Each line of the records needs to come back exactly as written.

::::::::

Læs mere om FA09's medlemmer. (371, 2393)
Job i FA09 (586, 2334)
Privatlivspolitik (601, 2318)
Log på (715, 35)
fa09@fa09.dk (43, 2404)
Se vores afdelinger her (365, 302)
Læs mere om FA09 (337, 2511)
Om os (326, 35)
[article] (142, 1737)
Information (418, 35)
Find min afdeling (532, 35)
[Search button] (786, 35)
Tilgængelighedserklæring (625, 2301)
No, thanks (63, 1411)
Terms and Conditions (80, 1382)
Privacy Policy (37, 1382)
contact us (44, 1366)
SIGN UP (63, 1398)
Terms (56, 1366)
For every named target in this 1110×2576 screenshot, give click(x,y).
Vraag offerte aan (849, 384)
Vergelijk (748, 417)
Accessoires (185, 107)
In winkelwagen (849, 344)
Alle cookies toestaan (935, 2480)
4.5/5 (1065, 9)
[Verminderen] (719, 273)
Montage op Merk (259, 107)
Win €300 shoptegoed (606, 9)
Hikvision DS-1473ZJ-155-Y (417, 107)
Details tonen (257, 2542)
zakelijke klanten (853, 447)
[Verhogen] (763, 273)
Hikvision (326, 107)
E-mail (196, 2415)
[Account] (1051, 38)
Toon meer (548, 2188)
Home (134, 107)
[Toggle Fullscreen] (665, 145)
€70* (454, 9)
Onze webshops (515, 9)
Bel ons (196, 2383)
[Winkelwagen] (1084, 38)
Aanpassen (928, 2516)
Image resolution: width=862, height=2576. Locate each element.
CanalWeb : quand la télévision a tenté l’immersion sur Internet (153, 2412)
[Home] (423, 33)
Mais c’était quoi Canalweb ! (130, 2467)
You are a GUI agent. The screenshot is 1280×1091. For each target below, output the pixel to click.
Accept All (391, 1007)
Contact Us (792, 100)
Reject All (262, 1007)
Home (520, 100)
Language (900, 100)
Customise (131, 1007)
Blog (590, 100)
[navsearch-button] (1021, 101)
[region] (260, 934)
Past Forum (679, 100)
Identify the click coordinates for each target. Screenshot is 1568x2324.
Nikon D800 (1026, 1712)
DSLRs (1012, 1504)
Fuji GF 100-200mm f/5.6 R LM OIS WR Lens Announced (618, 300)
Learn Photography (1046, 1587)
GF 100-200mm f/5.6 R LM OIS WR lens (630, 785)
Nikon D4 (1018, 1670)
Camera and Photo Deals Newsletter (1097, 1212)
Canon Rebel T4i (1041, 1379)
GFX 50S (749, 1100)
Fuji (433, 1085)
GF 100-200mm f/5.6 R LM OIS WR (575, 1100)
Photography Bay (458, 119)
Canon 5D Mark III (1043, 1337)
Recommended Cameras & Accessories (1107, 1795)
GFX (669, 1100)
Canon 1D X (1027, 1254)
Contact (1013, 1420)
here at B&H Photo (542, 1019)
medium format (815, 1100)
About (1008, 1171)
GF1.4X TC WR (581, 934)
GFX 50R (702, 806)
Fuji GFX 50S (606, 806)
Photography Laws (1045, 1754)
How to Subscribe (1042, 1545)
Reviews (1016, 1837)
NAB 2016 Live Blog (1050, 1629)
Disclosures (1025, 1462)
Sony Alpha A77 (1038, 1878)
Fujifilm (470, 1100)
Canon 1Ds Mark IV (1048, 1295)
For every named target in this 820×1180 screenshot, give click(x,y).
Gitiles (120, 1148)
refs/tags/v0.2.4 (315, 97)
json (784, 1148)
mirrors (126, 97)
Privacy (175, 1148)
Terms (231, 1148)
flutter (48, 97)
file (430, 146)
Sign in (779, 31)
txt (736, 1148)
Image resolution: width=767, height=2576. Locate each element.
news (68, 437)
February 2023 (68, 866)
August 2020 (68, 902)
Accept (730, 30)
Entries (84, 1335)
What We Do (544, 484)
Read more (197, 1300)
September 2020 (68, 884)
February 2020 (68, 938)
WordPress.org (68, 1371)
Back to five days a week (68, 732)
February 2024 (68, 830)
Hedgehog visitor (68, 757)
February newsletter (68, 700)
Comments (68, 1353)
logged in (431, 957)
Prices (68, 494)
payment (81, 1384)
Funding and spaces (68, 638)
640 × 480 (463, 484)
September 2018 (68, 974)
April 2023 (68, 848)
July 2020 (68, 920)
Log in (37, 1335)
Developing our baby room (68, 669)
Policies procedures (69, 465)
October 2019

::::::::

## [Exercise answer]
Læs mere om FA09's medlemmer. (371, 2393)
Job i FA09 (586, 2334)
Privatlivspolitik (601, 2318)
Log på (715, 35)
fa09@fa09.dk (43, 2404)
Se vores afdelinger her (365, 302)
Læs mere om FA09 (337, 2511)
Om os (326, 35)
[article] (142, 1737)
Information (418, 35)
Find min afdeling (532, 35)
[Search button] (786, 35)
Tilgængelighedserklæring (625, 2301)
No, thanks (63, 1411)
Terms and Conditions (80, 1382)
Privacy Policy (37, 1382)
contact us (44, 1366)
SIGN UP (63, 1398)
Terms (56, 1366)
For every named target in this 1110×2576 screenshot, give click(x,y).
Vraag offerte aan (849, 384)
Vergelijk (748, 417)
Accessoires (185, 107)
In winkelwagen (849, 344)
Alle cookies toestaan (935, 2480)
4.5/5 (1065, 9)
[Verminderen] (719, 273)
Montage op Merk (259, 107)
Win €300 shoptegoed (606, 9)
Hikvision DS-1473ZJ-155-Y (417, 107)
Details tonen (257, 2542)
zakelijke klanten (853, 447)
[Verhogen] (763, 273)
Hikvision (326, 107)
E-mail (196, 2415)
[Account] (1051, 38)
Toon meer (548, 2188)
Home (134, 107)
[Toggle Fullscreen] (665, 145)
€70* (454, 9)
Onze webshops (515, 9)
Bel ons (196, 2383)
[Winkelwagen] (1084, 38)
Aanpassen (928, 2516)
Image resolution: width=862, height=2576. Locate each element.
CanalWeb : quand la télévision a tenté l’immersion sur Internet (153, 2412)
[Home] (423, 33)
Mais c’était quoi Canalweb ! (130, 2467)
You are a GUI agent. The screenshot is 1280×1091. For each target below, output the pixel to click.
Accept All (391, 1007)
Contact Us (792, 100)
Reject All (262, 1007)
Home (520, 100)
Language (900, 100)
Customise (131, 1007)
Blog (590, 100)
[navsearch-button] (1021, 101)
[region] (260, 934)
Past Forum (679, 100)
Identify the click coordinates for each target. Screenshot is 1568x2324.
Nikon D800 (1026, 1712)
DSLRs (1012, 1504)
Fuji GF 100-200mm f/5.6 R LM OIS WR Lens Announced (618, 300)
Learn Photography (1046, 1587)
GF 100-200mm f/5.6 R LM OIS WR lens (630, 785)
Nikon D4 (1018, 1670)
Camera and Photo Deals Newsletter (1097, 1212)
Canon Rebel T4i (1041, 1379)
GFX 50S (749, 1100)
Fuji (433, 1085)
GF 100-200mm f/5.6 R LM OIS WR (575, 1100)
Photography Bay (458, 119)
Canon 5D Mark III (1043, 1337)
Recommended Cameras & Accessories (1107, 1795)
GFX (669, 1100)
Canon 1D X (1027, 1254)
Contact (1013, 1420)
here at B&H Photo (542, 1019)
medium format (815, 1100)
About (1008, 1171)
GF1.4X TC WR (581, 934)
GFX 50R (702, 806)
Fuji GFX 50S (606, 806)
Photography Laws (1045, 1754)
How to Subscribe (1042, 1545)
Reviews (1016, 1837)
NAB 2016 Live Blog (1050, 1629)
Disclosures (1025, 1462)
Sony Alpha A77 (1038, 1878)
Fujifilm (470, 1100)
Canon 1Ds Mark IV (1048, 1295)
For every named target in this 820×1180 screenshot, give click(x,y).
Gitiles (120, 1148)
refs/tags/v0.2.4 (315, 97)
json (784, 1148)
mirrors (126, 97)
Privacy (175, 1148)
Terms (231, 1148)
flutter (48, 97)
file (430, 146)
Sign in (779, 31)
txt (736, 1148)
Image resolution: width=767, height=2576. Locate each element.
news (68, 437)
February 2023 (68, 866)
August 2020 (68, 902)
Accept (730, 30)
Entries (84, 1335)
What We Do (544, 484)
Read more (197, 1300)
September 2020 (68, 884)
February 2020 (68, 938)
WordPress.org (68, 1371)
Back to five days a week (68, 732)
February 2024 (68, 830)
Hedgehog visitor (68, 757)
February newsletter (68, 700)
Comments (68, 1353)
logged in (431, 957)
Prices (68, 494)
payment (81, 1384)
Funding and spaces (68, 638)
640 × 480 (463, 484)
September 2018 (68, 974)
April 2023 (68, 848)
July 2020 (68, 920)
Log in (37, 1335)
Developing our baby room (68, 669)
Policies procedures (69, 465)
October 2019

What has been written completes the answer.